— start Text block —
# New Maru 3x3 cube! Maru XD Estimated release date!



## FailCuber (Jul 2, 2015)

It's coming out a month later


----------



## guysensei1 (Jul 2, 2015)

This cube looks small XD


----------



## CubeCow (Jul 2, 2015)

Looks like a yj cube


----------



## Praetorian (Jul 2, 2015)

ehh...


----------



## Hssandwich (Jul 2, 2015)

XD


lol


----------



## United Thought (Jul 2, 2015)

If it's anything like the CX3, I'm in.


----------



## DTCuber (Jul 3, 2015)

United Thought said:


> If it's anything like the CX3, I'm in.



XD 

Same.


----------



## Coolster01 (Jul 3, 2015)

This is great. XD


----------



## DGCubes (Jul 3, 2015)

I agree that it does look really small. XD


----------



## Isaac Lai (Jul 3, 2015)

It looks small and the pieces are kinda... weird


----------



## AlexMaass (Jul 3, 2015)

looks like a Guan/Su/Chi/Yu/long mech


----------



## josh42732 (Jul 3, 2015)

Looks like a decent cube.


----------



## thelunarbros (Jul 3, 2015)

It kinda looks like a YJ cube


----------



## JediJupiter (Jul 3, 2015)

Hopefully it's as good as the CX3 and not as bad as their 4x4.


----------



## AlexMaass (Jul 3, 2015)

JediJupiter said:


> Hopefully it's as good as the CX3 and not as bad as their 4x4.



Their 4x4 is good though...


----------



## DeeDubb (Jul 4, 2015)

It looks like a bargain cube, let's hope it carries a bargain price.


----------



## theROUXbiksCube (Jul 4, 2015)

DeeDubb said:


> It looks like a bargain cube, let's hope it carries a bargain price.



Reminds me of the -Long YJ cubes for some reason


----------



## AlexMaass (Jul 4, 2015)

theROUXbiksCube said:


> Reminds me of the -Long YJ cubes for some reason



yeah the mech looks pretty identical to them


----------



## Sub20MinSolver (Jul 11, 2015)

theROUXbiksCube said:


> Reminds me of the -Long YJ cubes for some reason



prob because of how those wing pieces are shaped :v


----------



## willtri4 (Sep 9, 2015)

On the Cubicle. http://thecubicle.us/maru-cube-p-5090.html


----------



## IAmEpic2004 (Sep 9, 2015)

cool XD


----------



## Ordway Persyn (Sep 11, 2015)

Interesting, looks like a pretty simple mech. I might get one, 12$ Is an ok price.


----------



## Chree (Sep 11, 2015)

Agreed. And I like Maru as a company. And their 4x4 was pretty good for its time 

Are there any reviews yet?


----------



## Ordway Persyn (Sep 13, 2015)

I just ordered one! I will post first Impressions on my channel


----------



## Ordway Persyn (Sep 18, 2015)

Here are my first Impressions:
The cube is very fast and has a substantial weight. It's also very crispy and came very loose so I'll tighten it to see how it performs then, I haven't had this thing pop on me though.


----------
— end Text block —
Short problem 1:
For each statement about the Maru cube thread, answer yes or no and quote the exact words from the thread that settle it. (a) Ordway Persyn says the cube arrived very loose. (b) AlexMaass calls the Maru 4x4 bad. (c) One poster considers 12$ an ok price.
Short problem 2:
In the records, rewrite the lines from the one with "The image size is (450, 450)." to the one with "Action: click(x=211, y=859)", putting "How can I do" in place of "How do I perform" and leaving everything else as it is. Give only those lines.
The records have no connection to the Maru cube thread.
— start Dataset records —
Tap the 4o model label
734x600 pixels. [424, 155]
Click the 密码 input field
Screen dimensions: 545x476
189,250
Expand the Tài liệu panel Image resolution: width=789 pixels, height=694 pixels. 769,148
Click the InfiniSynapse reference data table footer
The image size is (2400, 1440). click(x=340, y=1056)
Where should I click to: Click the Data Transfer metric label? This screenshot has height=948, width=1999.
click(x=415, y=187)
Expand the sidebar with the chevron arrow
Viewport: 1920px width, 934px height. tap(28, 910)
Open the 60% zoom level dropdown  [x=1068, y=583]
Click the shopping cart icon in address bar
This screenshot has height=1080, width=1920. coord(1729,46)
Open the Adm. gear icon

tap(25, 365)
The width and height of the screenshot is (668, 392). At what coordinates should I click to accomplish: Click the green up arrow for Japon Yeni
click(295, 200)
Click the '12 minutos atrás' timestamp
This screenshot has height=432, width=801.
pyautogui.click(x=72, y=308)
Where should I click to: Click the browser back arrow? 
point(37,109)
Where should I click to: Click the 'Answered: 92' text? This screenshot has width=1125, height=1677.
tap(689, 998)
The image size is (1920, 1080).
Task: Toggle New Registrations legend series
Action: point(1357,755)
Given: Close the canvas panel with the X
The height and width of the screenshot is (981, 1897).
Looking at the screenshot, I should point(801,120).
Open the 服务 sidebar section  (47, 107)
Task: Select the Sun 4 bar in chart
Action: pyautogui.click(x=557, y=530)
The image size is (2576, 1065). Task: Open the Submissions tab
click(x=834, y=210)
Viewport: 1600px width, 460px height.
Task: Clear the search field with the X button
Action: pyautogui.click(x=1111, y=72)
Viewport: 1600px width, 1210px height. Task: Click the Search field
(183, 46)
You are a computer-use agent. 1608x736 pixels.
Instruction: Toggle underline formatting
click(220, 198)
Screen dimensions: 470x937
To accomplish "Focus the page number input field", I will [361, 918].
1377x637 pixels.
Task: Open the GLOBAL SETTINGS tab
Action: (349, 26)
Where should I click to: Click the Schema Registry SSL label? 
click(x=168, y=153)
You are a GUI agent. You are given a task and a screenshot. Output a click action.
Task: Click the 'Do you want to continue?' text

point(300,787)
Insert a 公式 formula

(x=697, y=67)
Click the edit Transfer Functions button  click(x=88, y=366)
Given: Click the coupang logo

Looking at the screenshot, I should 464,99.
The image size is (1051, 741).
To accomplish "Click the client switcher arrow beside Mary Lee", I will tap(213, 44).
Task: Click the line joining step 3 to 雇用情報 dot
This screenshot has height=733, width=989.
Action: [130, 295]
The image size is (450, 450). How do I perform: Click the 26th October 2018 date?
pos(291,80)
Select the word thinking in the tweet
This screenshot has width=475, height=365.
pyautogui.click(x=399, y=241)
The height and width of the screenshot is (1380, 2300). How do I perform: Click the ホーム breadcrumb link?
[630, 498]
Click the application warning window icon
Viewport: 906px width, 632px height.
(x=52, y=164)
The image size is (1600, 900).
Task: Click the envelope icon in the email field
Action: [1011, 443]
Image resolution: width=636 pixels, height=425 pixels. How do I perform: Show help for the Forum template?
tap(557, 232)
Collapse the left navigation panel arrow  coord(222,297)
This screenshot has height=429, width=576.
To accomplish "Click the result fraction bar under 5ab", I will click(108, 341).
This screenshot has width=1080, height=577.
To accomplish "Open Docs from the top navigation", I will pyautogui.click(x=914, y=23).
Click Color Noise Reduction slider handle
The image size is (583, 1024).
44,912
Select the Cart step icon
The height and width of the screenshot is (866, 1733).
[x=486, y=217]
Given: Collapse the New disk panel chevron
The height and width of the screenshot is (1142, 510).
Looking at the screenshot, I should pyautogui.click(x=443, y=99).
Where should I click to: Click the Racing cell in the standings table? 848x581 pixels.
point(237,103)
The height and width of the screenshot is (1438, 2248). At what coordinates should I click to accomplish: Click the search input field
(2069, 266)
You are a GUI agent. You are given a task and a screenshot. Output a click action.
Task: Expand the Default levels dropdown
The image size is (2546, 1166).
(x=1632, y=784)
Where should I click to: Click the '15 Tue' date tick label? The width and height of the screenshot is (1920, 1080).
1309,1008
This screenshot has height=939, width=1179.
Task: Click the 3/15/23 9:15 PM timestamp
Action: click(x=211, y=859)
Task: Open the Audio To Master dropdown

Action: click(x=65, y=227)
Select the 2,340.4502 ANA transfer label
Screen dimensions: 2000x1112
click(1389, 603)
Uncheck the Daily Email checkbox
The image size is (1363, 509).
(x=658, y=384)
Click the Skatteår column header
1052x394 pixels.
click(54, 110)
— end Dataset records —
Solution 1:
(a) Yes: "came very loose"
(b) No: "Their 4x4 is good though..."
(c) Yes: "12$ Is an ok price."

Solution 2:
The image size is (450, 450). How can I do: Click the 26th October 2018 date?
pos(291,80)
Select the word thinking in the tweet
This screenshot has width=475, height=365.
pyautogui.click(x=399, y=241)
The height and width of the screenshot is (1380, 2300). How can I do: Click the ホーム breadcrumb link?
[630, 498]
Click the application warning window icon
Viewport: 906px width, 632px height.
(x=52, y=164)
The image size is (1600, 900).
Task: Click the envelope icon in the email field
Action: [1011, 443]
Image resolution: width=636 pixels, height=425 pixels. How can I do: Show help for the Forum template?
tap(557, 232)
Collapse the left navigation panel arrow  coord(222,297)
This screenshot has height=429, width=576.
To accomplish "Click the result fraction bar under 5ab", I will click(108, 341).
This screenshot has width=1080, height=577.
To accomplish "Open Docs from the top navigation", I will pyautogui.click(x=914, y=23).
Click Color Noise Reduction slider handle
The image size is (583, 1024).
44,912
Select the Cart step icon
The height and width of the screenshot is (866, 1733).
[x=486, y=217]
Given: Collapse the New disk panel chevron
The height and width of the screenshot is (1142, 510).
Looking at the screenshot, I should pyautogui.click(x=443, y=99).
Where should I click to: Click the Racing cell in the standings table? 848x581 pixels.
point(237,103)
The height and width of the screenshot is (1438, 2248). At what coordinates should I click to accomplish: Click the search input field
(2069, 266)
You are a GUI agent. You are given a task and a screenshot. Output a click action.
Task: Expand the Default levels dropdown
The image size is (2546, 1166).
(x=1632, y=784)
Where should I click to: Click the '15 Tue' date tick label? The width and height of the screenshot is (1920, 1080).
1309,1008
This screenshot has height=939, width=1179.
Task: Click the 3/15/23 9:15 PM timestamp
Action: click(x=211, y=859)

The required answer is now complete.